• [Stored data]
────────

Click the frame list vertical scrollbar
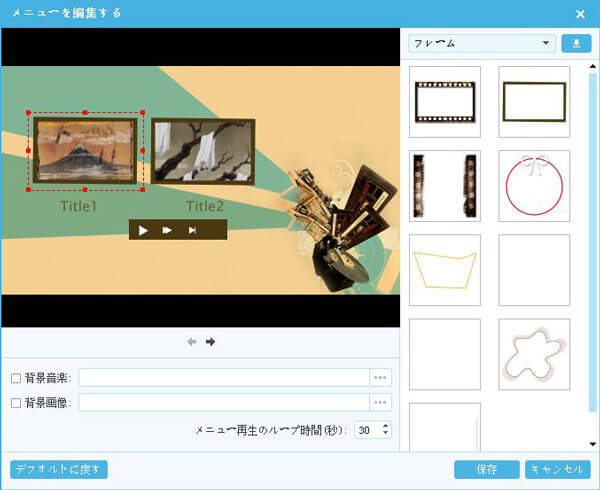[593, 250]
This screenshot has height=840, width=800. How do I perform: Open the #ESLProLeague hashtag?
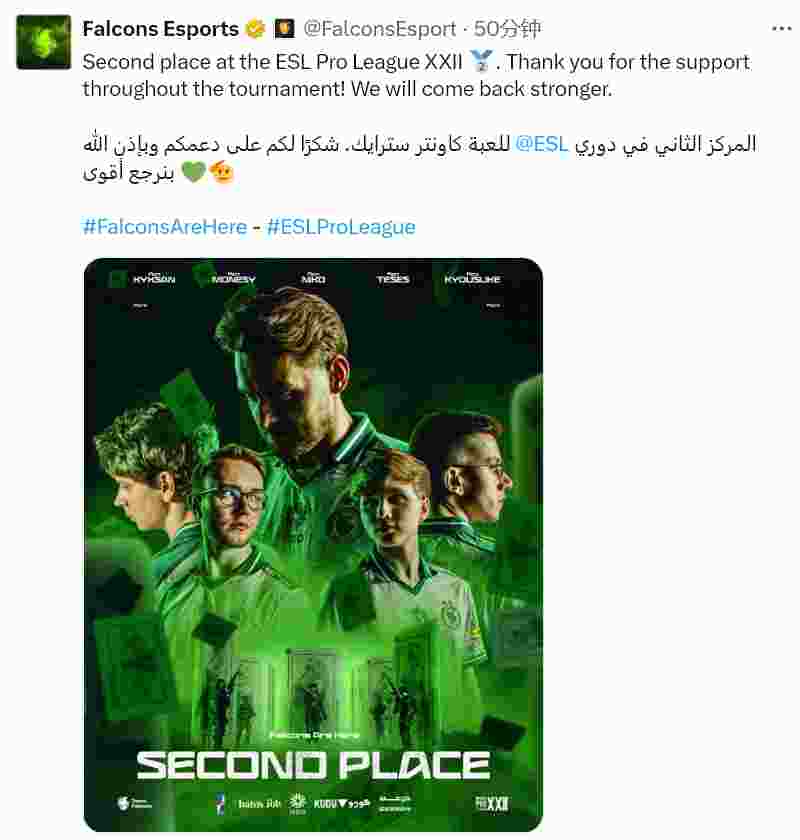(x=341, y=227)
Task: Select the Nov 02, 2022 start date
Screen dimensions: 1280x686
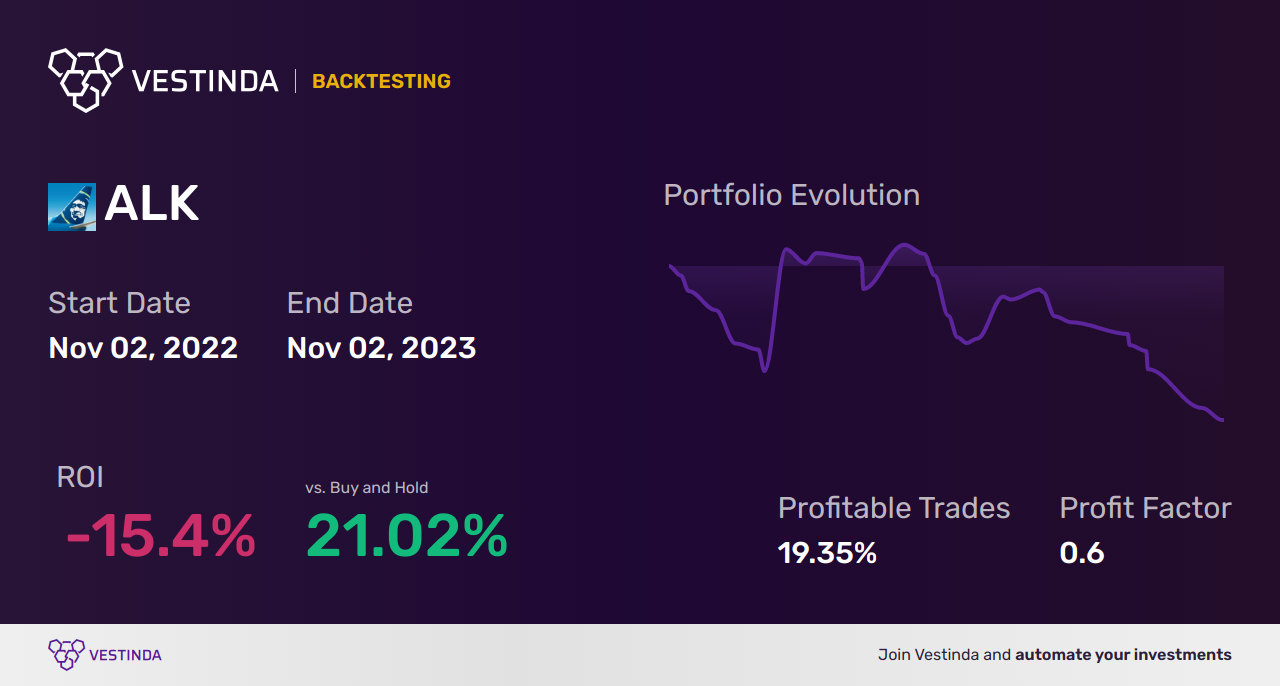Action: pyautogui.click(x=143, y=348)
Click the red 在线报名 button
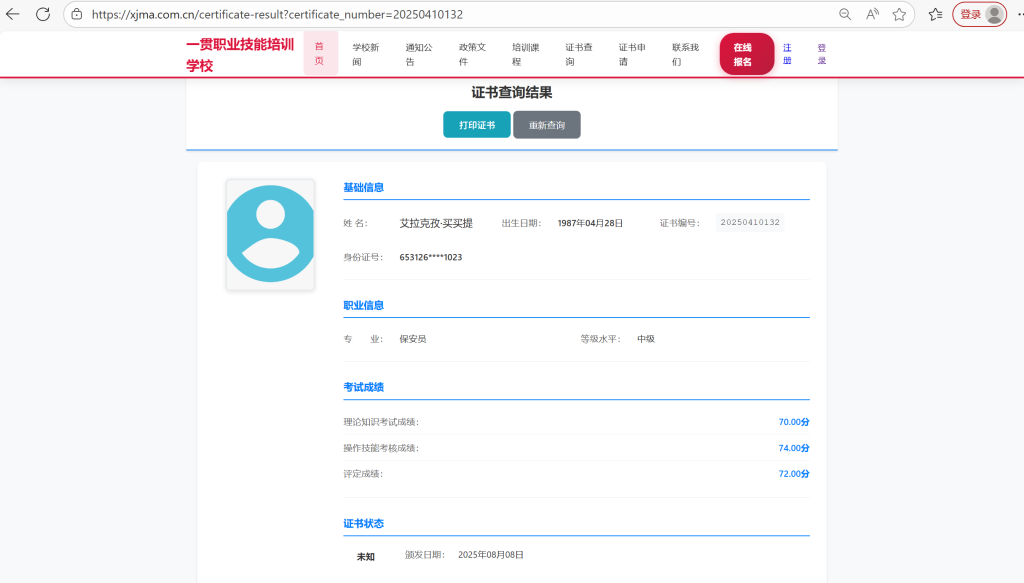 point(746,54)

────────

• [What to work on] Please repeat each record above precisely, with the pictures left out.

• [Written response]
Click the frame list vertical scrollbar
[593, 250]
This screenshot has height=840, width=800. How do I perform: Open the #ESLProLeague hashtag?
(x=341, y=227)
Task: Select the Nov 02, 2022 start date
Screen dimensions: 1280x686
Action: pyautogui.click(x=143, y=348)
Click the red 在线报名 button
 point(746,54)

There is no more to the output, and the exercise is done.